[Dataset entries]
******
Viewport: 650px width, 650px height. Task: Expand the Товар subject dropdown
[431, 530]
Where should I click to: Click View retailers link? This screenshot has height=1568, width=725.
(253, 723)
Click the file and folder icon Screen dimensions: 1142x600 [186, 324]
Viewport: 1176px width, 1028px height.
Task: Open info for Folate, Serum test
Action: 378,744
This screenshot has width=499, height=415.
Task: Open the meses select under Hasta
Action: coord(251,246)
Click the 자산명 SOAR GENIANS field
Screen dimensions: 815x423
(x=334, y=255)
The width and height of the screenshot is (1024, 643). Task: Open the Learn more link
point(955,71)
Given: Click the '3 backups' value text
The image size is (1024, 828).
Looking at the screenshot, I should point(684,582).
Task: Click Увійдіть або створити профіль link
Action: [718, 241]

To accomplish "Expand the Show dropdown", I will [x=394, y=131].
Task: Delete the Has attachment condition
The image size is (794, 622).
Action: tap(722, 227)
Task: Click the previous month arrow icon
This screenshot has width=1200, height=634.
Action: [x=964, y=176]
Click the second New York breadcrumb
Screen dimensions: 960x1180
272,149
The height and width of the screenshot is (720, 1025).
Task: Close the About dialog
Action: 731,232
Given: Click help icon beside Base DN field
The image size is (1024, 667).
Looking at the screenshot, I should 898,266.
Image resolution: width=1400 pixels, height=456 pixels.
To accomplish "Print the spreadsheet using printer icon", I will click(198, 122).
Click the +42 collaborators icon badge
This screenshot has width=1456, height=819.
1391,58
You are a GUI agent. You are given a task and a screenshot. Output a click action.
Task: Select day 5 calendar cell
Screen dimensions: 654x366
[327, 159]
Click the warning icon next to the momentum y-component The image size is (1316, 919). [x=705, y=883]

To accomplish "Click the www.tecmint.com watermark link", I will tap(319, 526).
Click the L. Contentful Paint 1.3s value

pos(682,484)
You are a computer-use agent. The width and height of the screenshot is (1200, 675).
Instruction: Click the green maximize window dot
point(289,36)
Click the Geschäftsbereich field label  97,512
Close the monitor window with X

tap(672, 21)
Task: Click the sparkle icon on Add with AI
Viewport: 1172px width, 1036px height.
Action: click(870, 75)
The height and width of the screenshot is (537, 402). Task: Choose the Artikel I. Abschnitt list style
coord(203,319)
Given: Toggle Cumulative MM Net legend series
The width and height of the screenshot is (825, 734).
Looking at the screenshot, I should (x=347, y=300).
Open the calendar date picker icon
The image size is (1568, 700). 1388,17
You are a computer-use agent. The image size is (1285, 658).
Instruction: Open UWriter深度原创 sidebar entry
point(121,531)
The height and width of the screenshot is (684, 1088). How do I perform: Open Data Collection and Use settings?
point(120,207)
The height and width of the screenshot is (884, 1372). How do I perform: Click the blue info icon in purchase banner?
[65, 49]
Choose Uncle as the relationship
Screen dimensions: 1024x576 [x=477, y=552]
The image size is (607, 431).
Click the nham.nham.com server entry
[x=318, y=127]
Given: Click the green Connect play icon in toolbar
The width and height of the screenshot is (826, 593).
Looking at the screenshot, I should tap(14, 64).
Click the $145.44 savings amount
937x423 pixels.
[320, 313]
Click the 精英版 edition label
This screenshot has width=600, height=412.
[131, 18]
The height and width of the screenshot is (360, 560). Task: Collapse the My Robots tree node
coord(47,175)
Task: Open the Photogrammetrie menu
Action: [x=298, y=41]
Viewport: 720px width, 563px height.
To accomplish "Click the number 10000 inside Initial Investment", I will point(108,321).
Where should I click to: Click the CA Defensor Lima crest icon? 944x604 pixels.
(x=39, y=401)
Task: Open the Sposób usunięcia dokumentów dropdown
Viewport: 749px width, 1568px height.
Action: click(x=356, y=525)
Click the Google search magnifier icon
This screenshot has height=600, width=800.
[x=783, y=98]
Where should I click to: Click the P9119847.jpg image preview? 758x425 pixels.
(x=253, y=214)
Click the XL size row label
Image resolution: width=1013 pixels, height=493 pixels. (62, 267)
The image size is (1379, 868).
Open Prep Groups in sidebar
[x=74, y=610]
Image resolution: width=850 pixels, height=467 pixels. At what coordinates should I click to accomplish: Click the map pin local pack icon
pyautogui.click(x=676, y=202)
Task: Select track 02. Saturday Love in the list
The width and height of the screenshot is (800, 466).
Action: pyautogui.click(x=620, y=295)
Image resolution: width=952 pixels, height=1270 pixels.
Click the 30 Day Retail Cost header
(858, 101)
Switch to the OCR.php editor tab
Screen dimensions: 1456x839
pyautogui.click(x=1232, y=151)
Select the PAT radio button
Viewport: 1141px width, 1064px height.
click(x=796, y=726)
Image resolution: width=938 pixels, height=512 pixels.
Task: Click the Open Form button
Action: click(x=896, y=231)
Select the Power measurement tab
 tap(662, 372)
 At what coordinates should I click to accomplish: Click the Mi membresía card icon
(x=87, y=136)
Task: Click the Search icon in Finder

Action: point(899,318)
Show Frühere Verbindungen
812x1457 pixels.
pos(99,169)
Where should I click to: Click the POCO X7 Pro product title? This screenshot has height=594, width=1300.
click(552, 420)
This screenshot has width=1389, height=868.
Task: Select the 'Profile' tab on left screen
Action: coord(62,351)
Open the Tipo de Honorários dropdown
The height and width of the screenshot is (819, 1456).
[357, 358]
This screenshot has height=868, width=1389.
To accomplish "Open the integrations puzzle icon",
******
What the task requires → Restate the data word for word, leaving nothing out.

Solution for this exercise →
Viewport: 650px width, 650px height. Task: Expand the Товар subject dropdown
[431, 530]
Where should I click to: Click View retailers link? This screenshot has height=1568, width=725.
(253, 723)
Click the file and folder icon Screen dimensions: 1142x600 [186, 324]
Viewport: 1176px width, 1028px height.
Task: Open info for Folate, Serum test
Action: 378,744
This screenshot has width=499, height=415.
Task: Open the meses select under Hasta
Action: coord(251,246)
Click the 자산명 SOAR GENIANS field
Screen dimensions: 815x423
(x=334, y=255)
The width and height of the screenshot is (1024, 643). Task: Open the Learn more link
point(955,71)
Given: Click the '3 backups' value text
The image size is (1024, 828).
Looking at the screenshot, I should point(684,582).
Task: Click Увійдіть або створити профіль link
Action: [718, 241]

To accomplish "Expand the Show dropdown", I will [x=394, y=131].
Task: Delete the Has attachment condition
The image size is (794, 622).
Action: tap(722, 227)
Task: Click the previous month arrow icon
This screenshot has width=1200, height=634.
Action: [x=964, y=176]
Click the second New York breadcrumb
Screen dimensions: 960x1180
272,149
The height and width of the screenshot is (720, 1025).
Task: Close the About dialog
Action: 731,232
Given: Click help icon beside Base DN field
The image size is (1024, 667).
Looking at the screenshot, I should 898,266.
Image resolution: width=1400 pixels, height=456 pixels.
To accomplish "Print the spreadsheet using printer icon", I will click(198, 122).
Click the +42 collaborators icon badge
This screenshot has width=1456, height=819.
1391,58
You are a GUI agent. You are given a task and a screenshot. Output a click action.
Task: Select day 5 calendar cell
Screen dimensions: 654x366
[327, 159]
Click the warning icon next to the momentum y-component The image size is (1316, 919). [x=705, y=883]

To accomplish "Click the www.tecmint.com watermark link", I will tap(319, 526).
Click the L. Contentful Paint 1.3s value

pos(682,484)
You are a computer-use agent. The width and height of the screenshot is (1200, 675).
Instruction: Click the green maximize window dot
point(289,36)
Click the Geschäftsbereich field label  97,512
Close the monitor window with X

tap(672, 21)
Task: Click the sparkle icon on Add with AI
Viewport: 1172px width, 1036px height.
Action: click(870, 75)
The height and width of the screenshot is (537, 402). Task: Choose the Artikel I. Abschnitt list style
coord(203,319)
Given: Toggle Cumulative MM Net legend series
The width and height of the screenshot is (825, 734).
Looking at the screenshot, I should (x=347, y=300).
Open the calendar date picker icon
The image size is (1568, 700). 1388,17
You are a computer-use agent. The image size is (1285, 658).
Instruction: Open UWriter深度原创 sidebar entry
point(121,531)
The height and width of the screenshot is (684, 1088). How do I perform: Open Data Collection and Use settings?
point(120,207)
The height and width of the screenshot is (884, 1372). How do I perform: Click the blue info icon in purchase banner?
[65, 49]
Choose Uncle as the relationship
Screen dimensions: 1024x576 [x=477, y=552]
The image size is (607, 431).
Click the nham.nham.com server entry
[x=318, y=127]
Given: Click the green Connect play icon in toolbar
The width and height of the screenshot is (826, 593).
Looking at the screenshot, I should tap(14, 64).
Click the $145.44 savings amount
937x423 pixels.
[320, 313]
Click the 精英版 edition label
This screenshot has width=600, height=412.
[131, 18]
The height and width of the screenshot is (360, 560). Task: Collapse the My Robots tree node
coord(47,175)
Task: Open the Photogrammetrie menu
Action: [x=298, y=41]
Viewport: 720px width, 563px height.
To accomplish "Click the number 10000 inside Initial Investment", I will point(108,321).
Where should I click to: Click the CA Defensor Lima crest icon? 944x604 pixels.
(x=39, y=401)
Task: Open the Sposób usunięcia dokumentów dropdown
Viewport: 749px width, 1568px height.
Action: click(x=356, y=525)
Click the Google search magnifier icon
This screenshot has height=600, width=800.
[x=783, y=98]
Where should I click to: Click the P9119847.jpg image preview? 758x425 pixels.
(x=253, y=214)
Click the XL size row label
Image resolution: width=1013 pixels, height=493 pixels. (62, 267)
The image size is (1379, 868).
Open Prep Groups in sidebar
[x=74, y=610]
Image resolution: width=850 pixels, height=467 pixels. At what coordinates should I click to accomplish: Click the map pin local pack icon
pyautogui.click(x=676, y=202)
Task: Select track 02. Saturday Love in the list
The width and height of the screenshot is (800, 466).
Action: pyautogui.click(x=620, y=295)
Image resolution: width=952 pixels, height=1270 pixels.
Click the 30 Day Retail Cost header
(858, 101)
Switch to the OCR.php editor tab
Screen dimensions: 1456x839
pyautogui.click(x=1232, y=151)
Select the PAT radio button
Viewport: 1141px width, 1064px height.
click(x=796, y=726)
Image resolution: width=938 pixels, height=512 pixels.
Task: Click the Open Form button
Action: click(x=896, y=231)
Select the Power measurement tab
 tap(662, 372)
 At what coordinates should I click to accomplish: Click the Mi membresía card icon
(x=87, y=136)
Task: Click the Search icon in Finder

Action: point(899,318)
Show Frühere Verbindungen
812x1457 pixels.
pos(99,169)
Where should I click to: Click the POCO X7 Pro product title? This screenshot has height=594, width=1300.
click(552, 420)
This screenshot has width=1389, height=868.
Task: Select the 'Profile' tab on left screen
Action: coord(62,351)
Open the Tipo de Honorários dropdown
The height and width of the screenshot is (819, 1456).
[357, 358]
This screenshot has height=868, width=1389.
To accomplish "Open the integrations puzzle icon",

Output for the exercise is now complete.